* _Work to complete_: Among the records below, find each line containing the word "field" and copy it.

Stored items
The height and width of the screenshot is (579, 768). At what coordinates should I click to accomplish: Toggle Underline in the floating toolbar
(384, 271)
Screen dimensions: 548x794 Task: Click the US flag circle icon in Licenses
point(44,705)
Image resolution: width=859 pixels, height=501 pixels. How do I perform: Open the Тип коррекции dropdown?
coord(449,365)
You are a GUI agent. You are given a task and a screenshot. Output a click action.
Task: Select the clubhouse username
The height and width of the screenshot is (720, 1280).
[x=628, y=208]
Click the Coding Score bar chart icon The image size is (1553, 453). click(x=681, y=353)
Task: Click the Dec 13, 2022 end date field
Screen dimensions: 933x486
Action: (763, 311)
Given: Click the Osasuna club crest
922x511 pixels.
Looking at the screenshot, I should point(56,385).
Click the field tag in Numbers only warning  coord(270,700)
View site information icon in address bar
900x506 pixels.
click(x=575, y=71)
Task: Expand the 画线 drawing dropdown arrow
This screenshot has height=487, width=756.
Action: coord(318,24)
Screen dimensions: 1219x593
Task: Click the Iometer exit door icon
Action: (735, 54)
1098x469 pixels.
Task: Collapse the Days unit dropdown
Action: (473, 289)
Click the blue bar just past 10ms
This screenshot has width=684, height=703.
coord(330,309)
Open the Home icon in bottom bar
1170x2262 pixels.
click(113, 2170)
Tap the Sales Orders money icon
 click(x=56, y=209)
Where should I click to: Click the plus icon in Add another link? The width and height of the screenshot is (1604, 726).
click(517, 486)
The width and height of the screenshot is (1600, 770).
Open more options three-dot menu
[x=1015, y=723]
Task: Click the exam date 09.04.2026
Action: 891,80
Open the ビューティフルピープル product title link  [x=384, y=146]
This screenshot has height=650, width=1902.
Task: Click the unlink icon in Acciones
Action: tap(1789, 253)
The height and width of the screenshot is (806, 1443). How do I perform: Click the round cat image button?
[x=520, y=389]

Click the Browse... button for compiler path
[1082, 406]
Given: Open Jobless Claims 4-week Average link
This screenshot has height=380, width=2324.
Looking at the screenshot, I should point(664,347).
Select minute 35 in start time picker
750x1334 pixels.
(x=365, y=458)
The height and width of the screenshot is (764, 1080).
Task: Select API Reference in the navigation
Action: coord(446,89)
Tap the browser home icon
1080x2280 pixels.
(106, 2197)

* _Response to this exercise_:
Task: Click the Dec 13, 2022 end date field
Click the field tag in Numbers only warning  coord(270,700)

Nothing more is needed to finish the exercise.